WASHINGTON -- It is a feat that had only been accomplished by 10 pitchers in the game's history and a streak requiring a unique combination of skill, good health and preparation.
Throughout his career, Nationals ace Max Scherzer has dedicated the necessary time and effort to preparing his body for heavy workloads. He's now been rewarded with six straight seasons of at least 200 strikeouts, adding yet another accomplishment to his already lengthy list.
With his strikeout of Wily Peralta in the fifth inning of the Nats' 15-2 win vs. the Brewers on Thursday, Scherzer became the 11th pitcher since at least 1901 to reach the plateu. He is also the 23rd pitcher since at least 1901 to compile at least 200 K's in six or more seasons in a career.
"That's a good size plateau to reach, and I'm very appreciative to have the health be able to do this for six [seasons], to be able year in and year out to be healthy and have the stuff to be able to do that," Scherzer said.
Scherzer, pitching on his 33rd birthday, is also the lone current hurler in the game to have an active streak of six consecutive seasons with 200 or more strikeouts. No one can tie him this year either, as he was the only one with five straight coming into 2017. He joins the Dodgers' Clayton Kershaw, the Tigers' Justin Verlander and the Mariners' Felix Hernandez in the exclusive club of active pitchers with six 200-plus strikeouts seasons.
"If there's any guy that I want out there on the mound at any given moment, it's Max Scherzer," said Nationals slugger Bryce Harper, who was in the line of four straight home runs during Washington's third-inning outburst off Milwaukee starter Michael Blazek.
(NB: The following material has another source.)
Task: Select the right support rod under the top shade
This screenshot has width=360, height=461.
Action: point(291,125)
The reigning National League Cy Young Award winner, Scherzer set a career high in 2016 with 284 strikeouts. But having already surpassed the 200-K mark with more than two months of baseball left to play, he has a legitimate chance to set another personal best in '17.
Scherzer is on pace for 326 strikeouts for the year, a total that would be the most for any pitcher in a season since all-time great Randy Johnson struck out 334 batters in 2002.
Scherzer logged more than 170 innings each year after his rookie season with Arizona (in which he made just seven starts), and he is on track to set a new career high in that category this season, as well.
A 10-year veteran, Scherzer has spent a total of 16 days on the disabled list since entering the league in 2008. There perhaps has been no pitcher more durable and more consistent in the game since the streak began.
"The hard work I put in, and all the coaches as well, catchers back there, all the coaches and video guys putting everything together," Scherzer said. "… That's why I've been able to achieve that."